Meu pai tinha passarinhos. Curiós em gaiolas. Aos sábados, de madrugada,
partia, com outros “passarinheiros”, para onde ainda havia mata fechada. Seus
curiós eram especiais. “Preseiros”. Quando chegavam ao ponto onde sabiam haver
outros curiós, cada vez mais raros, paravam e colocavam suas gaiolas em pontos
diferentes. Havia sempre uma “curiola” na área e para ela, o “preseiro”
cantava, paquerando, ao que vinha, feroz, o macho, defender sua área, sua
namorada. Ao atacar a gaiola, o “preseiro” com habilidade ímpar, prendia, com
patas e bicos, o atacante, o qual soltava apenas quando meu pai se aproximava.
Mas, ao invés de apreender mais um curio, meu pai o soltava, para que houvesse
mais diversão no sábado seguinte. No mais, aproveitavam para conversar, tomar
banho de igarapé e respirar ar puro. A idade chegou, as idas rarearam até
parar. Os curiós morreram de velhice. Foi bom. Meu pai era de outra geração.
Outra criação. Moleque, empinou tantos papagaios que sofreu grave inflamação ocular.
Coisa de moleque de rua. Os passarinhos, também. Chegou a levar alguns deles a
festivais onde o vencedor era o que cantava mais. O comércio dessas aves ainda
é pesado. De vez em quando o Ibama apreende animais cativos e seus
proprietários. Foi bom que acabou. Nós, os filhos, de outra geração, não
gostávamos. Todos os dias, logo cedo, lá estava ele a limpar gaiolas e colocar
água e comida. Sempre me perguntei o que fazia um pássaro cativo transformar-se
em caçador e ao invés de repelir outras possíveis vítimas, seus iguais,
prende-las e oferece-las ao carcereiro. Nunca me conformei.
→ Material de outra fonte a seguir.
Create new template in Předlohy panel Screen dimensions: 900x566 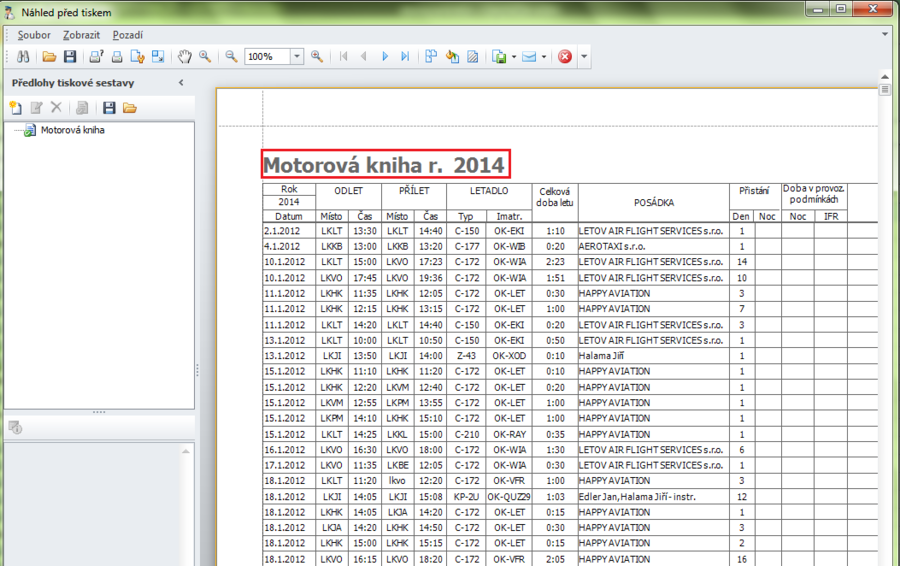pyautogui.click(x=15, y=108)
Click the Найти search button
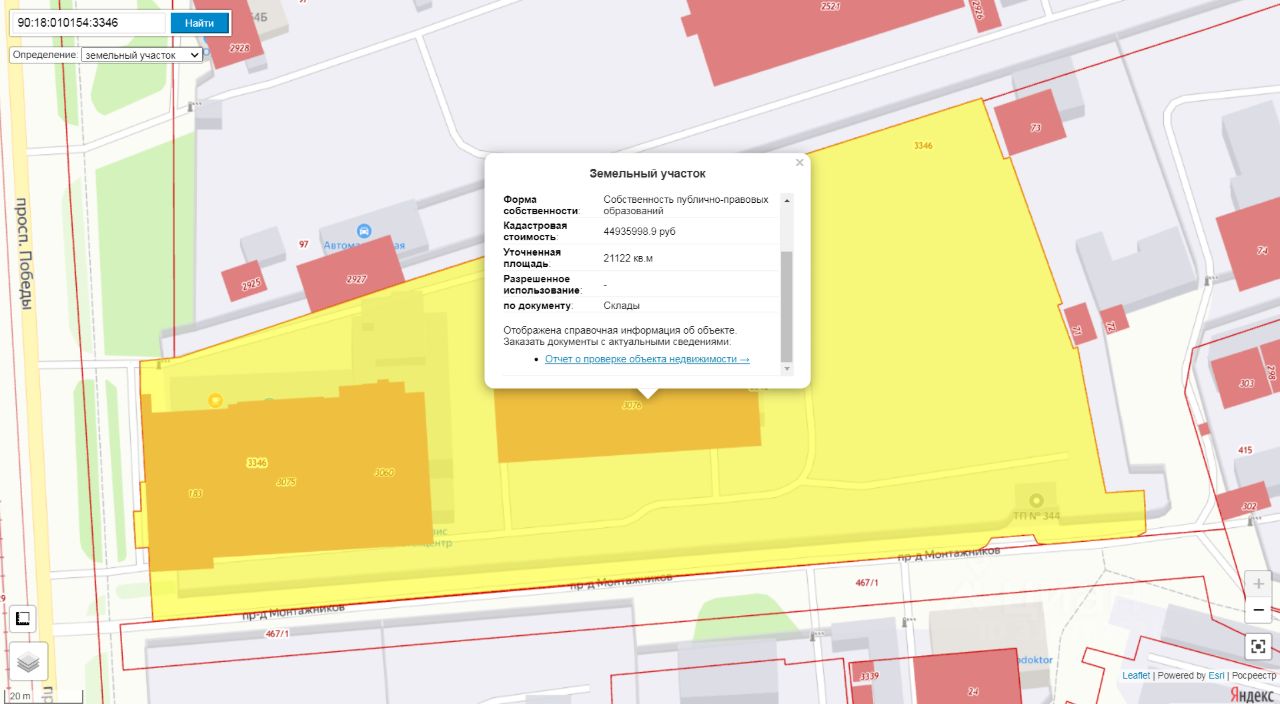1280x704 pixels. point(199,23)
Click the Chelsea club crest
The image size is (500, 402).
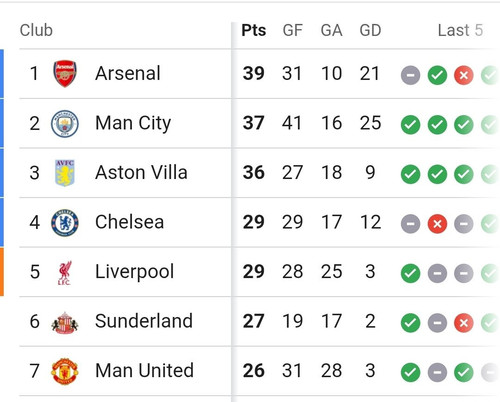coord(65,223)
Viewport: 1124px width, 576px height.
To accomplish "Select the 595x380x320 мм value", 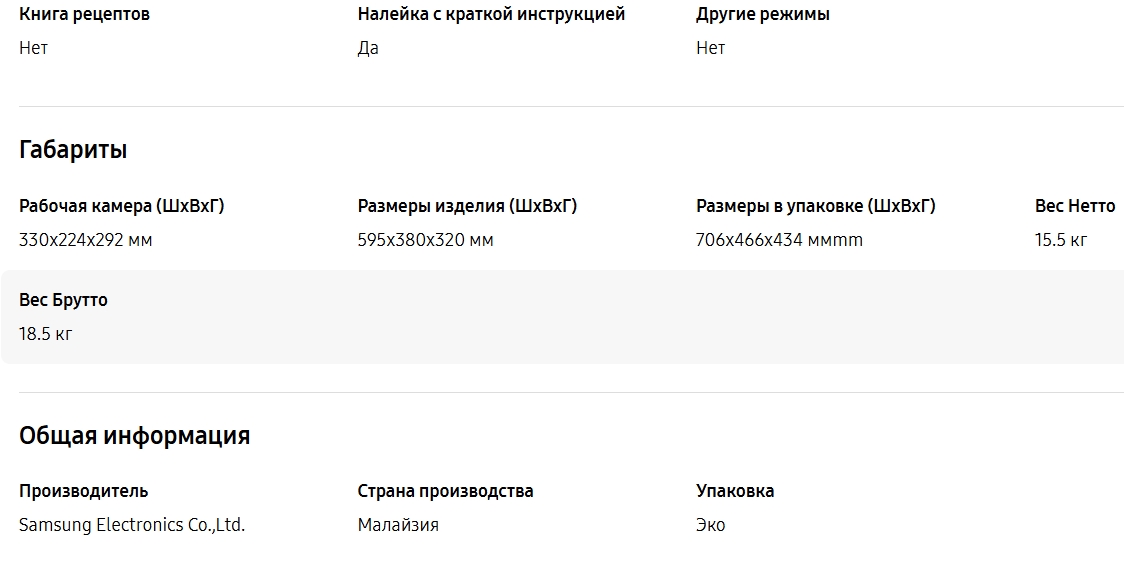I will (x=426, y=240).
Aves foram criadas
para voar, cantar, cada uma com sua tarefa na Natureza. A leitura também dá
asas. Muito da minha imaginação devo às estórias de minha mãe, mas outro tanto,
aos livros aos quais me abracei desde cedo, pilhando a biblioteca de meu avô de
seus Dumas e tantas aventuras. Na mente, a selva amazônica se transformava nos
campos da floresta de Sherwood, nas ruas da Paris dos mosqueteiros, em batalhas
navais, enfim. Foi o que mediou meu comportamento “endiabrado”, na época.
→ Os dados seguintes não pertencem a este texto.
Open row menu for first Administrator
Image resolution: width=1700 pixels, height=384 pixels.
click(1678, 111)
Quando havia silêncio na casa, eu estava lendo. Hoje, ainda estou abraçado aos
livros, nas aventuras, de “Game of Thrones” ou “Outlander”, também em series de
tv. Estive, a convite da amiga Olga, na Defensoria Pública do Estado,
acompanhando o lançamento do jornal “Os Canários”, primeiro resultado do
projeto de Remição de Pena “A Leitura que Liberta”, onde presos, a partir da
leitura de livros, diminuem suas penas. Lá, conheci a defensora Izabel, bem
como Idajane, que acompanham, empolgadas, o progresso. Ao invés de ações
desastrosas na área da Cultura, o governo estadual acerta nesse projeto. Um
coral de detentas cantou, outros leram, há poesias e artigos. Emocionante.
Quando penso em uma pessoa apenada, na solidão, no silêncio, na contagem das
horas, mas com a imaginação, viajando em liberdade, feliz, por outros mundos e
ao mesmo tempo ganhando informação, vocabulário e diminuindo seu castigo,
sinto-me impelido a participar com o maior empenho. Nos próximos dias farei
doação de livros de minha autoria e outros que já li. Há uma carência de literatura
adulta. Também moverei o grupo ao qual pertenço, que realiza a Feira Literária
do Pará a se fazer presente em doações e em conversas com essas pessoas, ávidas
por liberdade, imaginação e cultura. Parabéns!